A private jet attendant has revealed the very comprehensive training process involved before taking to the skies serving high-flying passengers and VIPs.
Cindy Kowalewski details in a first-person piece for Yahoo some of the things she had to be competent in to land a highly coveted job with private jet company VistaJet.
During a rigorous two-week training in Malta – where the firm is headquartered – Kowalewski received comprehensive emergency training, which taught her how to administer CPR to animals, in addition to humans.
She says many private jet passengers travel with their ‘beloved pets, who receive the same exceptional service and attention to detail as their owners.’
A private jet attendant has revealed the very comprehensive training process involved before taking to the skies serving high-flying passengers and VIPs (stock image)
THE TRAINING REQUIREMENTS FOR PRIVATE JET CABIN CREW
Cindy Kowalewski works for private jet company VistaJet. She said her two-week training in Malta covered the following:
- Pet emergency rescue including CPR, identifying the warning signs of choking, and checking vitals
- First aid and CPR course for humans
- Reading animal behavior and body language
- Completing an early-childhood education course with Norland College
- Waiting skills under direction from the world renowned British Butler Institute
- Completing a level two course with the Wine & Spirit Education Trust
- A course in cybersecurity
- Fire safety training
The travel pro, who worked as a commercial flight attendant before switching to private, explained that the animal training program run by in-house professionals.
It covered ‘essential procedures such as giving a pet CPR, identifying the warning signs of choking, and checking vitals – like heart rate, pulse location, body temperature, and capillary refill time.’
Kowalewski also learned to recognize and interpret pets’ body language to ‘better understand their behavior.’
Another unique part of her training, saw her receive early-childhood education so she could interact with younger passengers correctly.
VistaJet – which offers charter flights from $11,000 an hour – enrolled her in a course with Norland College in Bath, England, which is known for producing some of the world’s top earning nannies, snapped up by royal families.
Kowalewski said the program ‘covered a wide range of topics, including child development and behaviors, family dynamics, and times of need for families while traveling.’
On the service side of things, the days of pushing a trolley down the aisle and offering unsavory looking portions of beef, chicken or pasta, were over for Kowalewski.
Instead she was trained to restaurant standards by butlers from the world renowned British Butler Institute.
She recalled: ‘We learned about table settings, silverware arrangements, and much more.
‘Because VistaJet clients are flying private, the butlers also trained us to ask clients about their flight preferences to make the aircraft feel like a home away from home.
‘So if they’d like to rest during the flight, we’d make that bed for them.
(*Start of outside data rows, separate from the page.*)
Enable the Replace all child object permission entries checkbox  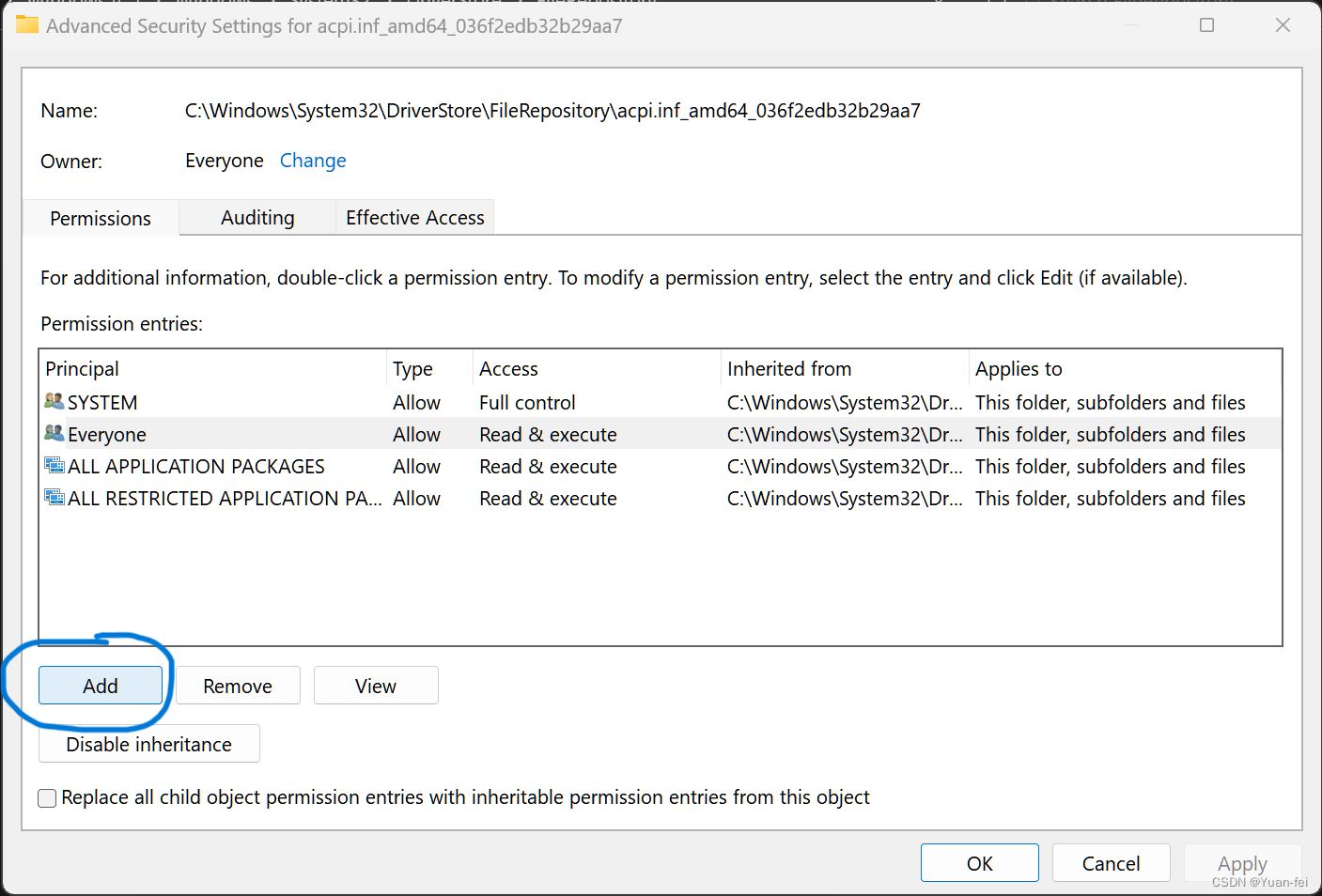click(x=47, y=797)
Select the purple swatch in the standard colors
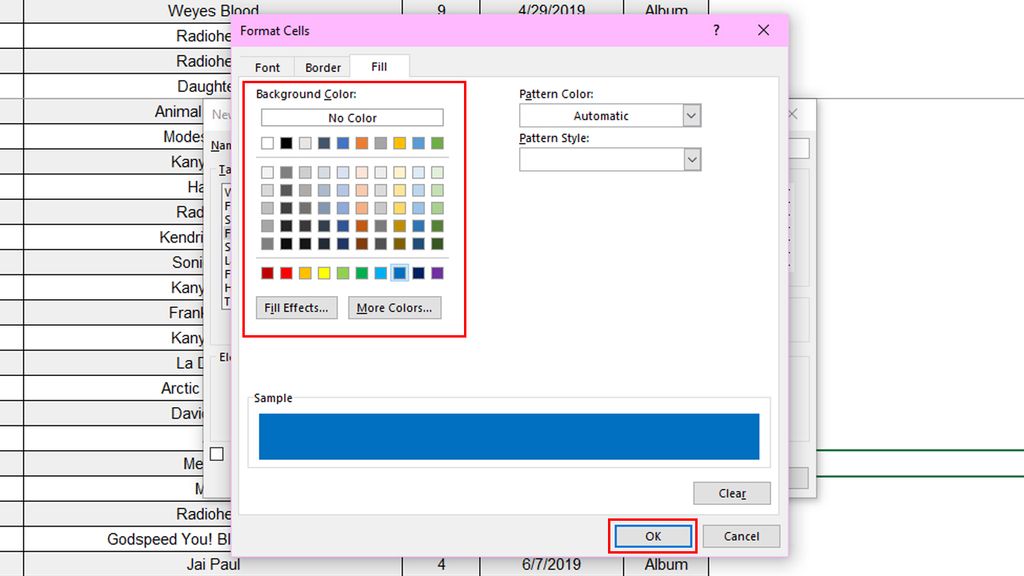 437,272
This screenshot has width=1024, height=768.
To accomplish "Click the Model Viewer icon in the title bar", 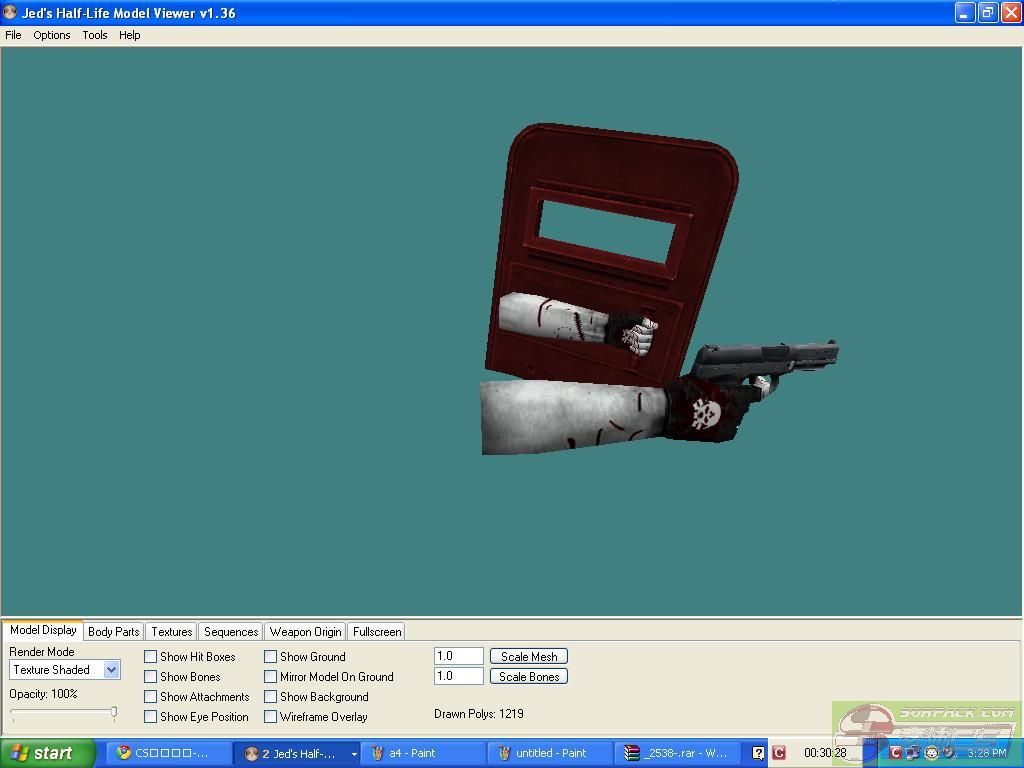I will pyautogui.click(x=11, y=13).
If they preferred to eat right away, we’d offer them fine dining.’
A chef also served up a course on plating techniques so she could artfully present caviar, lobster, wagyu steaks and other appetizing bites while in the skies.
To complement her food handling skills, she had to do a level two course with the Wine & Spirit Education Trust.
According to the organization, this allows successful candidates to ‘describe and compare the styles of wines produced from internationally and regionally important grape varieties, interpret wine labels from the main wine-producing regions of the world and give basic guidance on appropriate selection and service, as well as understand the principles of wine tasting and evaluation.’
Kowalewski said getting her credentials was an important part of the job as many VistaJet clients ‘love wine.’
Cindy Kowalewski worked for private jet company VistaJet and in a first-person piece, she touches on what things she had to be competent in to get the green light
Her training involved an entire day focused on wine, during which she had to do a blind tasting to ‘assess different grape varieties, characteristics,’ and record her tasting notes on cards.
Lastly, Kowalewski had to complete a number of security modules covering cybersecurity and fire safety.
After completing her training, she was put on ‘live flights’ with a trainer, so she could put everything she had learned into practice.
‘This experience built up my confidence and made me comfortable enough to fly independently,’ Kowalewski explained.
On VistaJet flights, attendants work alone instead of part of a team to offer guests a more personalized service.
As the training is so intense, Kowalewski says VistaJet refers to its flight attendants as ‘cabin hosts’ as it considers them to be ‘at a service level all their own.’
Kowalewski worked as a cabin host at VistaJet for two years before she got promoted and started training new hires.
All VistaJet staff have to do training every year to make sure their standards are up to scratch.
While Kowalewski started her career as a flight attendant for a commercial airline before going private, she says not all VistaJet flight attendants follow the same trajectory.
She reveals: ‘Some get their start working at five-star hotels or on luxury yachts. Others take on an apprenticeship or enroll in cabin-crew courses to get a shot at securing a high-flying gig.
‘Those with comprehensive safety knowledge, multilingual skills, and a passion for delivering top-notch service also have a leg up.’
Before being enrolled on VistaJet’s training program, Kowalewski had to pass a first-round interview and an in-office assessment, where a member of senior cabin management observed her service style and personality.
For those who are thinking of switching up careers, Kowaleswski adds that there is also a VistaJet training facility in Fort Lauderdale.